4.2      It was explained that this underperformance was partially offset by the outperformance of the benchmarks within the Abrdn Long Lease Property fund, Quinbrook Renewable Infrastructure fund and the Pantheon Global Infrastructure. These outperformed their individual benchmarks by 9.7%, 13.5% and 7.8% net of fees respectively.

 

4.3      Over the 12-month period to 30 September 2022, the Fund underperformed its benchmark net of fees by -3.8% returning -11.5%. This underperformance can be largely attributed to the Baillie Gifford (LCIV) Global Alpha Growth mandate, with the large-cap growth stock bias providing detrimental as investors sought safety in value-oriented parts of the market.

 

4.4      The Committee was informed that the Abrdn long lease property fund has again performed strongly over the one-year period, with an 28.2% outperformance of its benchmark net of fees. Pantheon Infrastructure fund, Quinbrook Renewables and Macquaire Renewables Infrastructure mandate have returned 37.3%, 23.7% and 23.7% net of fees, respectively.

 

4.5      The Tri-Borough Director of Treasury and Pensions noted that Deloitte continues to rate the fund managers favourably. However, a meeting was held between Deloitte and the senior management of Baillie Gifford to discuss the Baillie Gifford Global Alpha underperformance. Deloitte remains content that the manager continues to maintain its investment philosophy and Deloitte will continue to monitor the performance of the fund.

 

4.6      During August 2022, a decision was taken to note the investment policy of the London CIV Global Equity Quality fund. The revised policy states:

- Formalise the objective of achieving a lower greenhouse gas emissions intensity than the MSCI All Country World Index; and

- Extend fossil fuel and related omissions and introduce a GHG emissions intensity filter.

 

4.7      At the previous Committee meeting in October, the Committee elected to transition the Fund’s holding within the London CIV (Baillie Gifford) Global Alpha Equity  mandate into the BG Paris-Aligned version.
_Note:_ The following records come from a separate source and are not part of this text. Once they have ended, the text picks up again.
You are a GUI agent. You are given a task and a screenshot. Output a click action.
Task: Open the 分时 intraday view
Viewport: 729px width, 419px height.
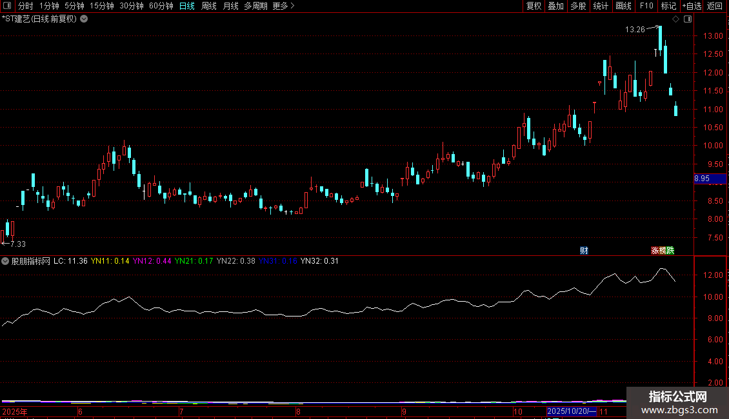26,6
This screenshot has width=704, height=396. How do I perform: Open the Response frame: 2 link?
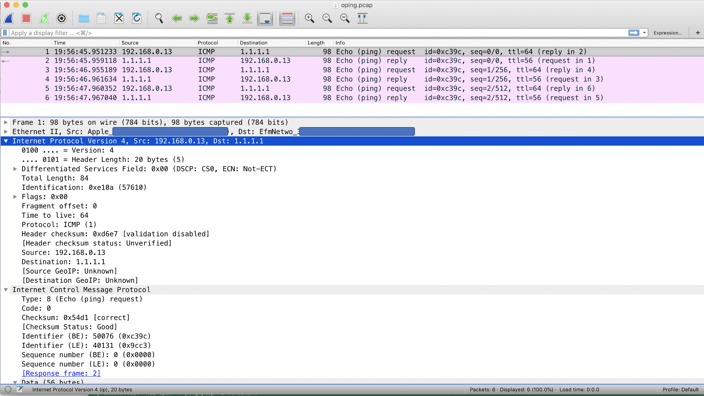pyautogui.click(x=61, y=373)
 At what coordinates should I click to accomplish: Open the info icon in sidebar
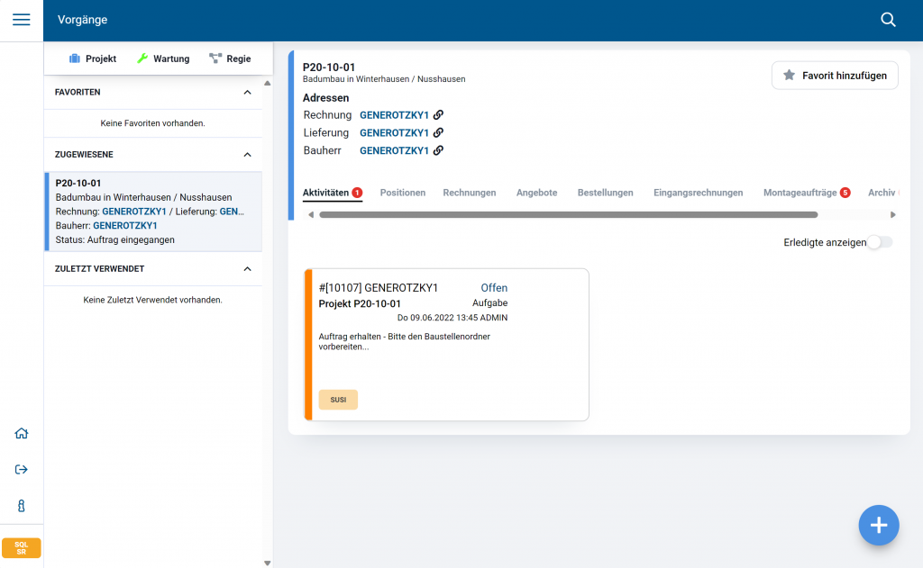(22, 506)
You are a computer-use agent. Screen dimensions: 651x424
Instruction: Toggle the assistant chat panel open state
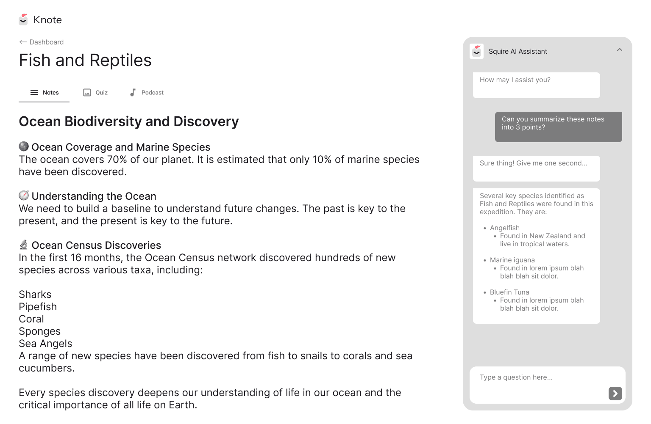tap(619, 50)
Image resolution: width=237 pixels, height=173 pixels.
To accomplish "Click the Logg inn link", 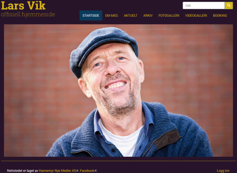I will click(223, 171).
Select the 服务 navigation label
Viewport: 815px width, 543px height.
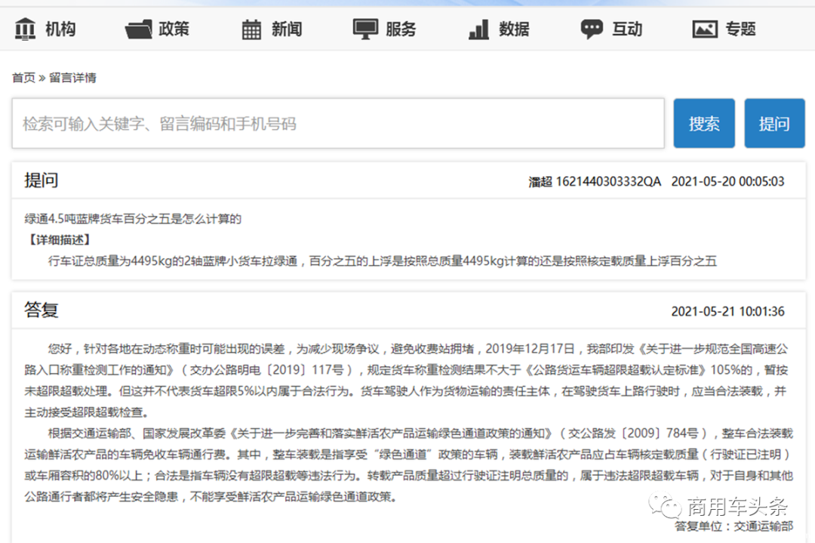[401, 29]
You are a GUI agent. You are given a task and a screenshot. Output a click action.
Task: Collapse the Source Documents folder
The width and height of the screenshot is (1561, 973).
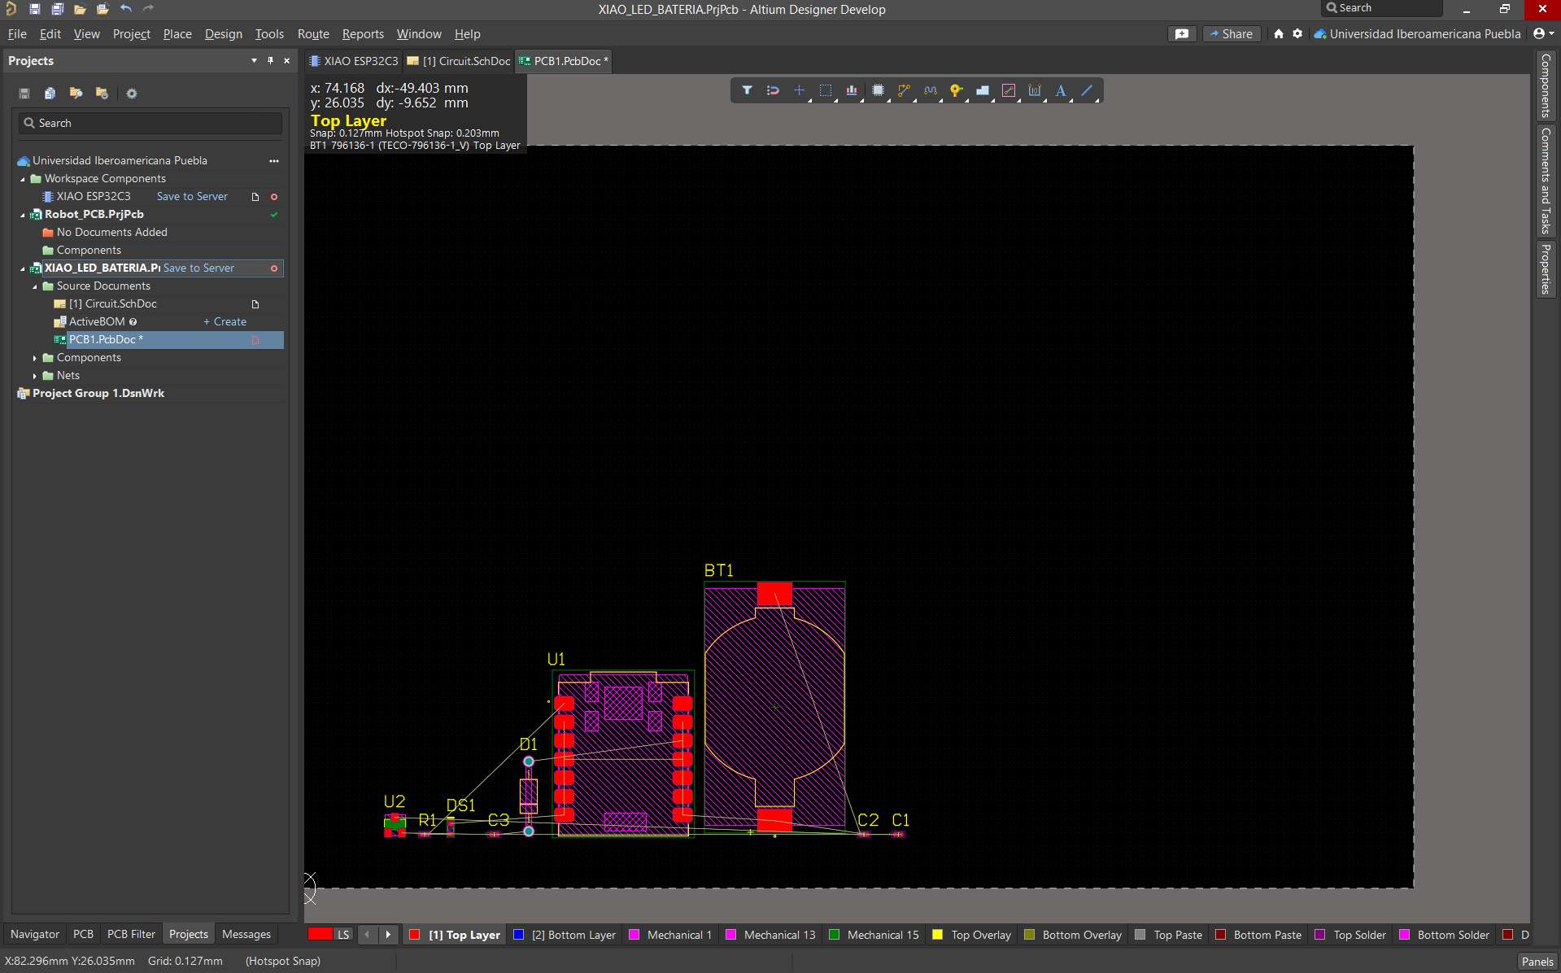34,286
The transition took place on 5 December 2022.

 

4.8      The Committee were further informed that the overall funding level has risen from 99% in 2019 to 128% in 2022, with the main drivers for this improvement being the significant investment returns and additional deficit         recovery payments received from the Council.

 

4.9      The position of the asset allocation was explained to the Committee, with the situation as follows: 60% in assets within equities, 19% in fixed income, 6% in renewable infrastructure, 5% within infrastructure, 5% within property and 5% to affordable and socially supported housing.

 

4.10    The Committee was informed of the value of the Fund LCIV assets being £839m, which represents 50% of Westminster’s investment assets. A further £358m continues to benefit from reduced management fees, through Legal and General having reduced its management fees to match those available through the LCIV.

 

4.11    The Committee noted that although recent performance represents an underperformance of the fund, many LGPS had suffered this, and Westminster Council is not an exception.

 

4.12    The Committee asked for confirmation from the Tri-Borough Director of Treasury and Pensions to confirm the Fund’s holdings within BG Alpha Fund had been transitioned into the BG Paris-Aligned version, and this was confirmed as having taken place on the 5th of December 2022.

 

RESOLVED:

 

4.13    The Committee noted the performance of the investments.

 

4.14    The Committed approved that Appendices 2 and 3 to this report are not for publication on the basis that they contain information relating to the financial or business affairs of any particular person (including the authority holding that information) as set out in paragraph 3 of Schedule 12A of the Local Government Act 1972 (as amended).